Maybe a funeral isn’t the best place to practice my evil laugh
three suited men in my coffeeshop. one of them just said, “my personal idea of progress is moving things forward,” which is actually just the definition. everyone’s nodding. guys like this are in charge of every industry and it’s clearly why trains explode
I’m so anti-social, my misery loathes company.
There’s a reason we say cheese and not salad when we have to smile for a photo.
love it when you say or do some common sense thing and the other person has “file not found” written all over their face
Me: I’m so over him
Vodka: No you’re not, you should text him
Me: Really?
Vodka: Yes! 25 times
Me: who is your favourite spice girl?
Guy On The Subway: paprika and I’m a man
Just once, I’d ike a cop to pull me over and tell me how great I’m driving, especially considering I’ve had 12 beers.
5: Daddy, where do fish come from?
Me: Finland
5: Ohhhhhhh
Somebody just told me I was living the dream, I can assure you I have never dreamt of this shit right here.
When someone says “women like you” to me, I assume they’re referring to extremely powerful wizards.
baseball but the field is boobytrapped with hidden trampolines
ME: When I die, I want to be cremated.
GLOBAL WARMING: Let me save you a step.
You don’t need to buy an expensive exercise machine. Just do what I did and get a bean bag chair.
liiiiiiiiike
STOP RUNNING IN THE HOUSE!
I said STOP RUNNING!
STOP RUNN..
YOU BETTER RUN YOU LITTLE SHIT!
At this point the delivery guy is at my house so often he could babysit
This kid’s parent is the WORST at taking pictures lmfaooo
[Wakes up in hospital after car crash]
I’m afraid we had to amputate both of your feet.
“OMG why?”
You were too tall to fit in the ambulance
Human: we have a color named after you!
Salmon: really? is it silvery blue like my outsides?
Human: no, uh–
Salmon: wait why is it pink?
Human: …
Salmon: WHY IS IT PINK
Back-to-school tip for parents: while not explicitly forbidden, it is frowned upon to spray champagne on the hood of a departing school bus.

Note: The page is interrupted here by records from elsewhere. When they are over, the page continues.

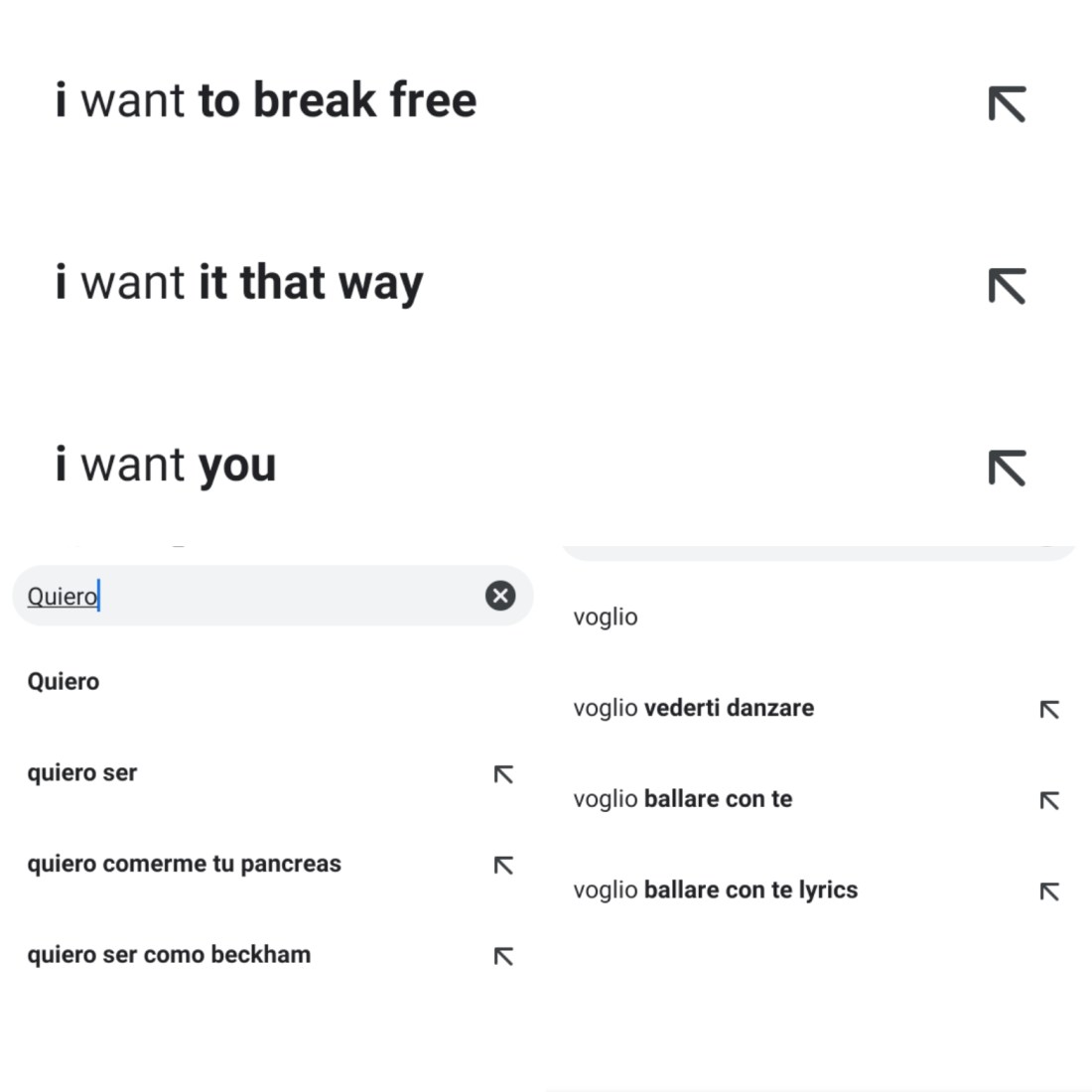Tap the arrow beside "quiero ser como beckham"

pyautogui.click(x=504, y=956)
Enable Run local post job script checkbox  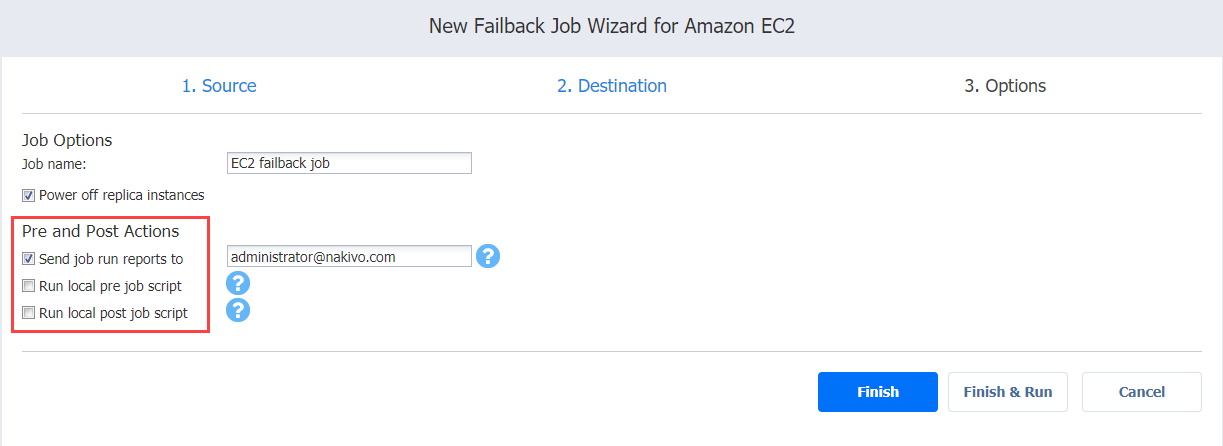tap(28, 313)
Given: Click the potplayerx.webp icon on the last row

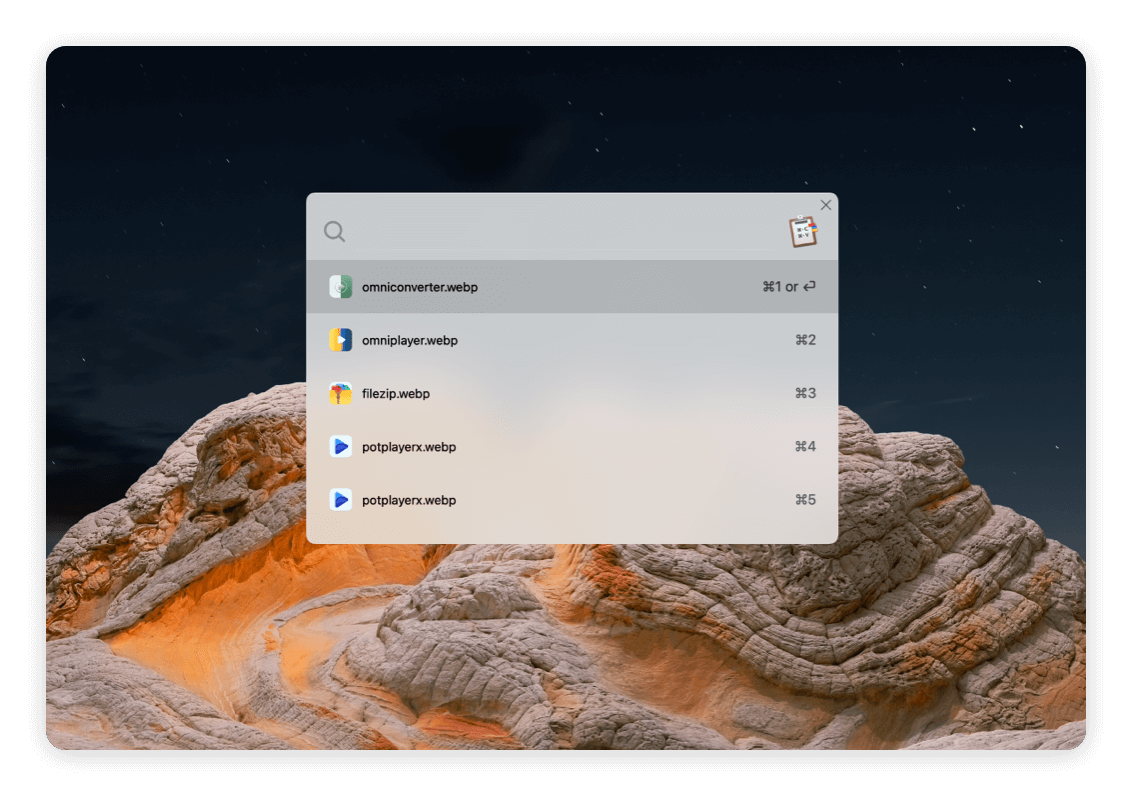Looking at the screenshot, I should coord(341,500).
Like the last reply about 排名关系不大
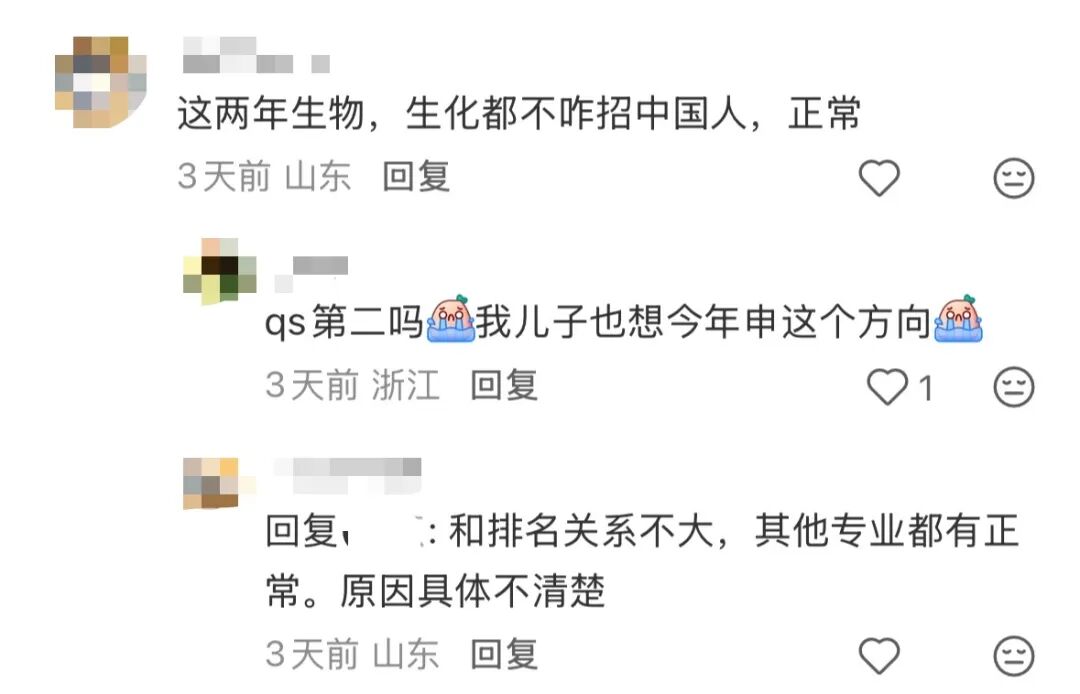The width and height of the screenshot is (1080, 694). 879,655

“Constructive criticism” was invented by some tyrant as a way to say, “I’m going to upset you and you’re going to thank me.”
ME: “I’m thankful for my skeleton because if I didn’t have my skeleton, I would look like a blobfish.”
THERAPIST: “Okay, I suppose that counts as the one thing you like about yourself, this week.”
Rompers are cute and all until you have to pee in a public bathroom. There’s no cute way to execute that. You’re now in an episode of naked and afraid.
Sometimes I think I have indigestion and gas but then I remember that Jesus lives inside us all.
My husband booked a hotel room for Valentine’s day. It was wonderful. I had the whole house to myself!
My mother had a cure for slouching. I still flinch when there’s movement in my periphery, but I’ve got posture like a Marine.
I tried to help my third grader with some practice IQ test questions, and either he’s a genius or I’m a potato.